Tourmentées par des souvenirs de leur enfance, Shiori Ota et Lena Bühler, nos coups de cœur de la semaine, ont choisi la photographie comme thérapie. Tandis que l’une dresse un portrait inclusif du monde souvent impitoyable du mannequinat, l’autre dévoile avec poésie ses émotions, ses peurs et ses rêves.
Shiori Ota
« Lorsque j’étais adolescente, je ne me sentais pas à l’aise avec la vision que j’avais de mon corps, car je ressentais une forte pression pour devenir plus mince et ressembler aux “normes de beauté de la société”, qui sont représentées dans les magazines de mode, les publicités et bien d’autres choses encore », se souvient Shiori Ota. Officiant aujourd’hui dans cette industrie, la photographe japonaise essaye, au travers de chacune de ses séries, de « [se] prouver que, quelle que soit son apparence, on peut toujours briller à sa manière ». Aussi Giant Pink Star, imaginée en collaboration avec la styliste tokyoïte Yuna Kume, ne fait-elle pas exception à la règle. À l’image, des mannequins de diverses corpulences se révèlent telles qu’elles sont, dans des espaces familiers aux nuances édulcorées. Bien loin du stress que peuvent occasionner les métropoles et leur quotidien affairé, le bien-être domine et le temps passé en ligne se multiplie. « Je m’inspire souvent de mes expériences négatives pour les transformer en œuvres qui me donnent une énergie plus positive.
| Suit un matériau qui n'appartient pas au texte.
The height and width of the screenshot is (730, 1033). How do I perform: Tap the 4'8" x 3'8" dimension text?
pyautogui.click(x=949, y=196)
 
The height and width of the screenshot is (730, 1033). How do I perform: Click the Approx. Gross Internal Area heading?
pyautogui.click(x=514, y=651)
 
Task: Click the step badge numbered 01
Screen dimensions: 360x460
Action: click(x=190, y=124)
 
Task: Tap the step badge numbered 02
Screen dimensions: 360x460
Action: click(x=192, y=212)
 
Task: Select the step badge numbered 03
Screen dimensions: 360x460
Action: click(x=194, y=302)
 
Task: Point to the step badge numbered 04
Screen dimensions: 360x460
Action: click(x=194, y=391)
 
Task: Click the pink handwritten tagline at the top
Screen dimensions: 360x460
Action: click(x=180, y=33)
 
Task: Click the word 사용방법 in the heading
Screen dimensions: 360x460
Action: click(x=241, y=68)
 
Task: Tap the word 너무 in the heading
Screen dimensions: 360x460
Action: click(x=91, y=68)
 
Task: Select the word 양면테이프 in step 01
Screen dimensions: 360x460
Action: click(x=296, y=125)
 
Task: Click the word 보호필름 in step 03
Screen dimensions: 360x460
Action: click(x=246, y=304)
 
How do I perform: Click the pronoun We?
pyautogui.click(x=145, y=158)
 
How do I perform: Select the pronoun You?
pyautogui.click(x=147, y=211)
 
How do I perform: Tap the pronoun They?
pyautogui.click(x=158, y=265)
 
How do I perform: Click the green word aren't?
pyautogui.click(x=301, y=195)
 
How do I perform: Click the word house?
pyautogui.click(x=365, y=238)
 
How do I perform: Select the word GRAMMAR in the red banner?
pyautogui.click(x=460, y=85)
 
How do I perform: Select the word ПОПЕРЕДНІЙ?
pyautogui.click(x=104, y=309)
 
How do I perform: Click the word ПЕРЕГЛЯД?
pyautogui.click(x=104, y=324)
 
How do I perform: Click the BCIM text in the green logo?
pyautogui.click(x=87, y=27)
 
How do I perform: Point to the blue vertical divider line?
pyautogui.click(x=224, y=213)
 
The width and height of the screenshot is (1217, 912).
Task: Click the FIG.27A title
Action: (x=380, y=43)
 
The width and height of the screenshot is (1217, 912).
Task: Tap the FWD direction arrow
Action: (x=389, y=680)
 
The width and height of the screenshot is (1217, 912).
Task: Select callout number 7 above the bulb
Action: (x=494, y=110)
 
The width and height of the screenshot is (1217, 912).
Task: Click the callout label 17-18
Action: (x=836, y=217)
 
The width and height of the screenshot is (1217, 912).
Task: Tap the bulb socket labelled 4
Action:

Ici, je souhaitais créer une sorte d’évasion », achève l’artiste.
Lena Bühler
À travers The Wall of Silence, Lena Bühler interroge le malaise qui l’a envahie suite à un événement douloureux, les souvenirs qui restent et les émotions refoulées. Originaire de Suisse, la photographe quitte son pays en 2022 pour déménager en Suède afin d’explorer sa pratique artistique et ses racines suédoises. « À l’âge de 7 ans, un professeur m’a dit que je pleurais trop. Depuis, j’ai tout intériorisé, mais les émotions bouillonnaient encore en moi. Dès que j’ai rejoint la Suède, mon cœur s’est étonnamment détendu, la peur et la colère se sont lentement calmées. Avec la distance, j’ai réalisé que je devais revenir à la haine que je ressentais pour briser l’armure que j’incarnais. C’est ainsi que j’ai enfin trouvé la paix », confie l’artiste. Se définissant elle-même comme une personne silencieuse, réservée et observatrice, Lena Bühler compose un univers imprégné d’une lumière vive et blanche pour mieux conter l’isolement, les rêves et la douleur. « Capturer une image est un exercice intuitif et sensible qui me permet de libérer ma voix. Je mémorise des moments et des pensées pour en faire des images calmes et poétiques. Les impressions floues, les figures qui s’estompent et les paysages lumineux me captivent », précise-t-elle. En s’inspirant des projets liés à l’identité et à l’invisible de SMITH, Lena Bühler partage à cœur ouvert des visuels aussi doux que percutants qui agissent pour elle comme une thérapie.